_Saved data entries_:
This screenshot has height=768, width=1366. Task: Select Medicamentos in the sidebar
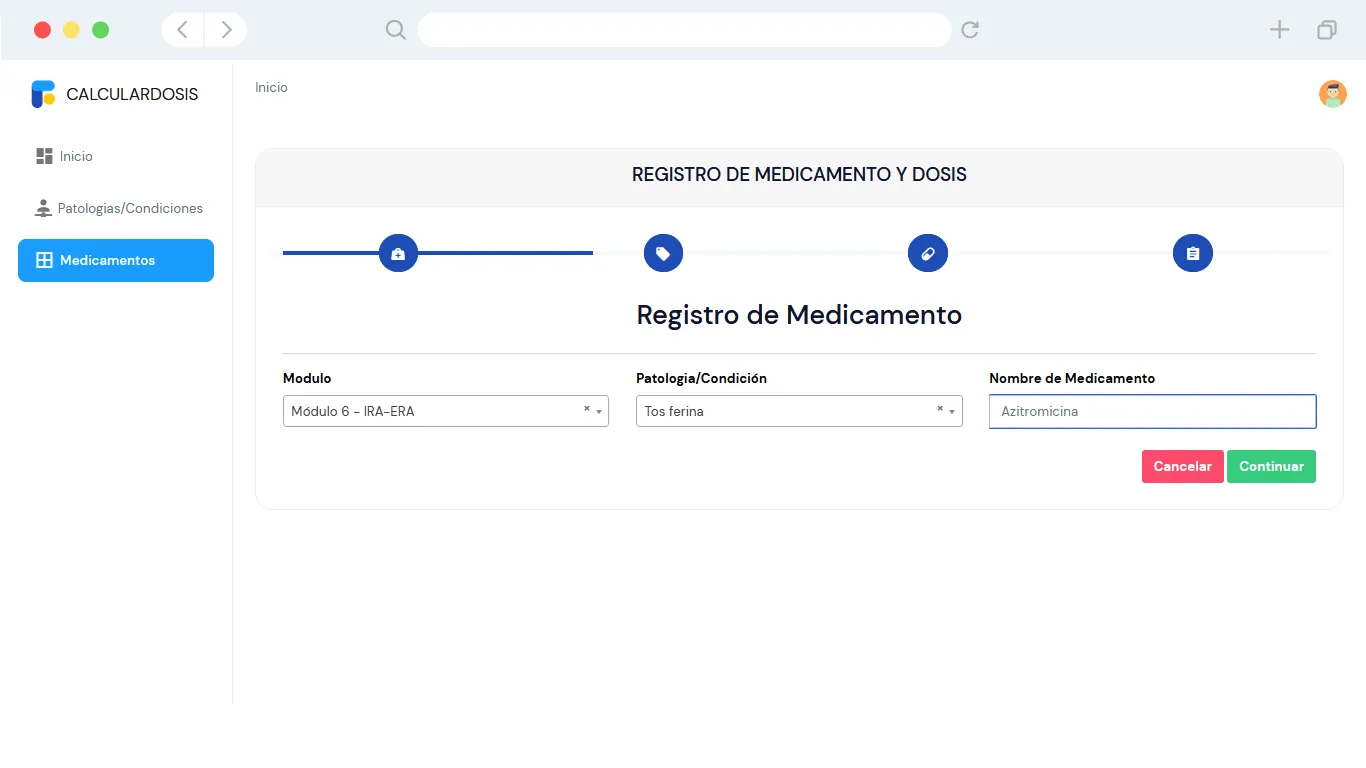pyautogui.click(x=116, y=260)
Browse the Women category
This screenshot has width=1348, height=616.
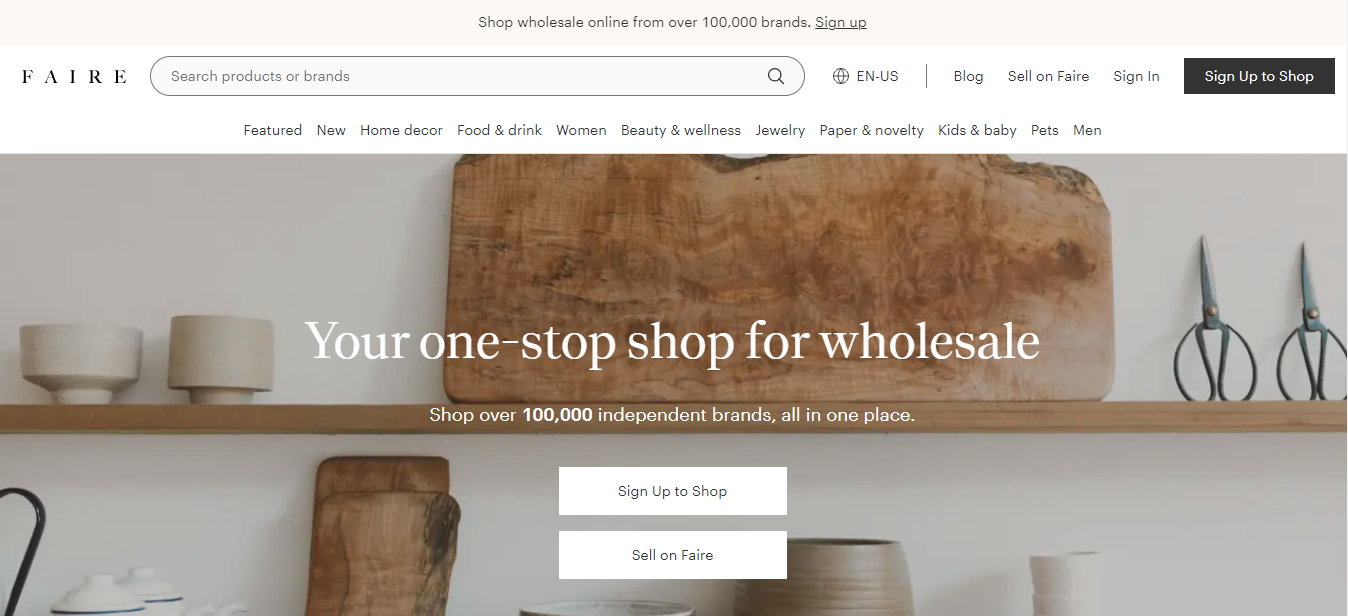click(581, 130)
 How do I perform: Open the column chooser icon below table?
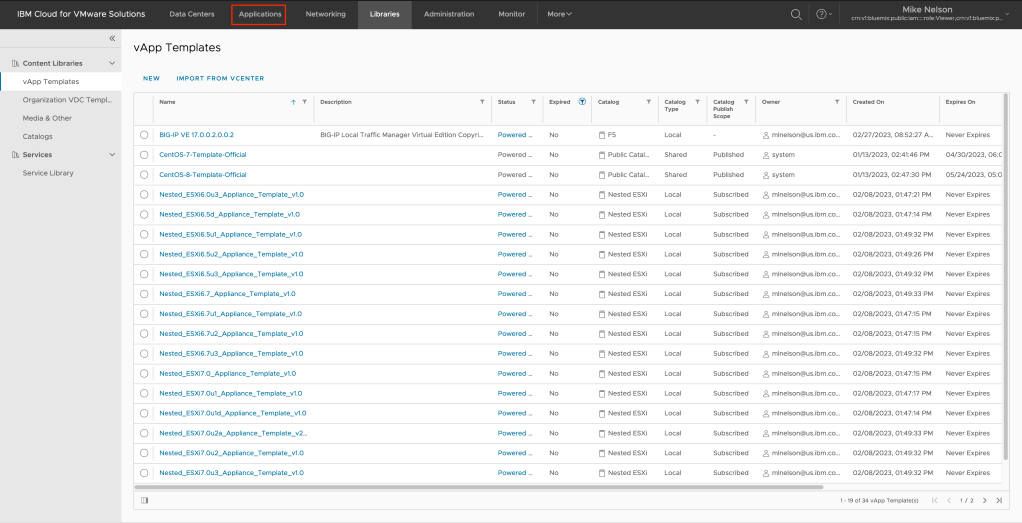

_Exercise objective_: Print each entry above verbatim, pictures left out.

_Answer for the task_:
This screenshot has height=768, width=1366. Task: Select Medicamentos in the sidebar
pyautogui.click(x=116, y=260)
Browse the Women category
This screenshot has width=1348, height=616.
click(581, 130)
 How do I perform: Open the column chooser icon below table?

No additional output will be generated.